Harvesting honey is a job traditionally associated with men because they are more able to work the late hours required to harvest honey at night, when the bees are most calm. Now, more women are getting involved.
The USAID-funded Forest Incomes for Environmental Sustainability (FIFES) Activity team works with beekeeping groups to promote community forest management best practices and enhance alternative livelihoods, such as beekeeping, that do not deplete forest resources.
In September 2017, the FIFES Activity supported its private-sector partner Universal Outreach Foundation (UOF) in conducting beekeeping training for 52 participants, including Rita Klee. Rita, 38, is a single mother caring for seven children and a member of the Kwakerdo Beekeepers Association in Kwipea. Due to her enthusiasm, drive, and commitment for beekeeping, Rita was selected as the co-chairperson for the association and assistant lead trainer for UOF.
Through UOF, she learned a more sustainable means of harvesting honey. Most importantly, the training she took part in created a more hospitable working environment for women, in which beehives were installed close to town and harvested during the day.
To share her beekeeping skills, Rita has helped establish and train new beekeeping groups with a total of 15 members in Gboutuo Gblor Community Forest and in Volay Sehzuplay Community Forest. She regularly provides hands-on training to the new groups in beehive construction, baiting, installation, and management.

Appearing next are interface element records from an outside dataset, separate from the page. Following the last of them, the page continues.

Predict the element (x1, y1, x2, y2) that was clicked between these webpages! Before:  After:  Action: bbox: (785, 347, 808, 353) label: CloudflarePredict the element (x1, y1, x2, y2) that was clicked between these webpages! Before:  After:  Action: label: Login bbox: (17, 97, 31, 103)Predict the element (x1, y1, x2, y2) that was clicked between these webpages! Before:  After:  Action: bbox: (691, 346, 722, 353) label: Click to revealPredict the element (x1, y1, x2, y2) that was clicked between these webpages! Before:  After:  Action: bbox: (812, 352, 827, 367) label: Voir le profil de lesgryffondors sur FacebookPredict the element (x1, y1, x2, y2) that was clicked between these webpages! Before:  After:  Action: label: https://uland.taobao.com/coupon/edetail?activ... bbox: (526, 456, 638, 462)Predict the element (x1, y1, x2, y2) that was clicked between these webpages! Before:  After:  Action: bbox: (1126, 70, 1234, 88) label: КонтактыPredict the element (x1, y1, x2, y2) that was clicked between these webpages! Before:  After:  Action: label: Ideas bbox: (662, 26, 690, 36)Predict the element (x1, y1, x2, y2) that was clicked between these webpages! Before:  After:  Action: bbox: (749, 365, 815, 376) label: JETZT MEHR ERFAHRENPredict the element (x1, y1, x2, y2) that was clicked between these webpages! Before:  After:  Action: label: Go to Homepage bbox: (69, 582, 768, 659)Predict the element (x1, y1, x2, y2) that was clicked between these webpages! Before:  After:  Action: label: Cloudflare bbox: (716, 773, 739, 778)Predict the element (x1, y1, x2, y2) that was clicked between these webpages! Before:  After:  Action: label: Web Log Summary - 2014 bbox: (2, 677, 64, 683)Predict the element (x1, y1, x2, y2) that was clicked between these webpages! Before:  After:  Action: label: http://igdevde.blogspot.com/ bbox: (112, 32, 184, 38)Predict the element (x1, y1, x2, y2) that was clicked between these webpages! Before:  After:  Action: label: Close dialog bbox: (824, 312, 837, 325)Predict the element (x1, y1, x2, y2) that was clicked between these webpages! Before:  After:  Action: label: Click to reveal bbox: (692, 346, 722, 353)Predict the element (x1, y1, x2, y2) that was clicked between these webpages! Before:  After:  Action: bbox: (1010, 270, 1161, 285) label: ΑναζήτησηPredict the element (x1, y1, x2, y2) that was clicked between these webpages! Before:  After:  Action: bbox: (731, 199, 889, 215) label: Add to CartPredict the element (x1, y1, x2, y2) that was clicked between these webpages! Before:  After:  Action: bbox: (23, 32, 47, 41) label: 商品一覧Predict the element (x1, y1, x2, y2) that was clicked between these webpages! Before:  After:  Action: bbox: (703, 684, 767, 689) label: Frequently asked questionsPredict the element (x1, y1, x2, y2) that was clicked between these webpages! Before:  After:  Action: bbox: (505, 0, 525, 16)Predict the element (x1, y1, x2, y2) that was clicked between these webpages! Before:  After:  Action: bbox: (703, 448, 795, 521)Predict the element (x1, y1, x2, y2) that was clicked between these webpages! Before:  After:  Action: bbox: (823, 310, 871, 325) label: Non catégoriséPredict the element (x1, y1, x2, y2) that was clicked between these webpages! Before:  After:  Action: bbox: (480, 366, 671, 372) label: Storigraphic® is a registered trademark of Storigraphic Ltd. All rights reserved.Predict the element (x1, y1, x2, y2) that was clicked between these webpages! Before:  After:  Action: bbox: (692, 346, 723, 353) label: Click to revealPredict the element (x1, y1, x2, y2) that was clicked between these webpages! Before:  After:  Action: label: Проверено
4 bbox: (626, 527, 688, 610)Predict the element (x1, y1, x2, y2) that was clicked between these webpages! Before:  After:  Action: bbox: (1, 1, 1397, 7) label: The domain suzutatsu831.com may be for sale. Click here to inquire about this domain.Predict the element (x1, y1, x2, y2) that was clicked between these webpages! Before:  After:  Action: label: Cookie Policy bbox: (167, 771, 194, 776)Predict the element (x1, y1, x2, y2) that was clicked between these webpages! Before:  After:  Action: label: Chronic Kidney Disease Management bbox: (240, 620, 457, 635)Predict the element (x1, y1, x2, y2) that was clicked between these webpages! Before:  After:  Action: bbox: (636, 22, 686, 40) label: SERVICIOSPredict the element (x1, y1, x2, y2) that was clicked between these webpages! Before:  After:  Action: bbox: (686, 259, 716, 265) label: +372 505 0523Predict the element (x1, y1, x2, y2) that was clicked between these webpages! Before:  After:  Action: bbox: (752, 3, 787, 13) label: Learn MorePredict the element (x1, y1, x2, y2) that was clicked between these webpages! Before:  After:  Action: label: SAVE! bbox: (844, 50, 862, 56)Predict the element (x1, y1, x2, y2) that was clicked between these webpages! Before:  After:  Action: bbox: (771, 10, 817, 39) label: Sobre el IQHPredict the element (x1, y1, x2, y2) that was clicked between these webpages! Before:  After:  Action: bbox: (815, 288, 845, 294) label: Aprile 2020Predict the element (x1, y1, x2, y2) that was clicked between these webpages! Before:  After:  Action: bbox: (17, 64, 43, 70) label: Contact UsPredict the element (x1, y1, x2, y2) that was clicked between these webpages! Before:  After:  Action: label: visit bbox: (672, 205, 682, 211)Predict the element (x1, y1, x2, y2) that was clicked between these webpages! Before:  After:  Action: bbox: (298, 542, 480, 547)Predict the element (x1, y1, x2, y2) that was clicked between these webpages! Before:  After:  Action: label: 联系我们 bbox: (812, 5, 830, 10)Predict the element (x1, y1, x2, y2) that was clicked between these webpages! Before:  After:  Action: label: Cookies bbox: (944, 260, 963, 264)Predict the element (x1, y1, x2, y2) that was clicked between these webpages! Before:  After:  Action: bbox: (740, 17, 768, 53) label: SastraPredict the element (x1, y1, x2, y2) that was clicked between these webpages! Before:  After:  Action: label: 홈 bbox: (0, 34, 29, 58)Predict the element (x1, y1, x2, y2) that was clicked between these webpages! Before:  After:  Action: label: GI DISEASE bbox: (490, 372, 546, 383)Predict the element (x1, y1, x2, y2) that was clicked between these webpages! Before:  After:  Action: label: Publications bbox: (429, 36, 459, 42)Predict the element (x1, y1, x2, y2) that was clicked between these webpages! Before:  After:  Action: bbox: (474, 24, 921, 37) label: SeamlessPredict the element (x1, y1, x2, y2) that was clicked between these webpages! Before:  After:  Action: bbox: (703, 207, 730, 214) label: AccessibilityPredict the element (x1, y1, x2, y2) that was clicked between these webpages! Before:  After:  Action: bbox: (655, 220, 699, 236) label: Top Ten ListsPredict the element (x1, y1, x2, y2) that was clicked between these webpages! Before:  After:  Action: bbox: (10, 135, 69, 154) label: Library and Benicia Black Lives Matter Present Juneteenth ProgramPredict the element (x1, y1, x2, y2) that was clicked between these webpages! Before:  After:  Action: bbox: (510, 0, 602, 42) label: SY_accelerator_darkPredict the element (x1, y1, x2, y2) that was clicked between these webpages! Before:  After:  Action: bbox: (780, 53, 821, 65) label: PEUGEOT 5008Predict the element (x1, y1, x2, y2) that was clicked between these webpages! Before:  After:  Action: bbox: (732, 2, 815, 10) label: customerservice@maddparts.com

Prior to this, Rita engaged in shifting agricultural activities and unsustainable harvesting of non-timber forest products to earn an income for her household. Rita now owns a total of 47 beehives. This year, she extracted 17 gallons of pure honey from her first harvest, which she sold to UOF at US$20 per gallon, totaling US$340.
From her sale, she was able to buy enough food items for her household, purchase clothing for her children, engage in a small commercial enterprise buying and selling snails, and save for the future.
“Thank God for FIFES for bringing Universal Outreach Foundation [to] our town to train us how to do beekeeping and how to make our own beehives. After the training, [UOF] told us that when any member of the group produces their honey the way they teach us they will buy it from them. This is the kind of thing I was really looking for, and FIFES came and gave it to me.”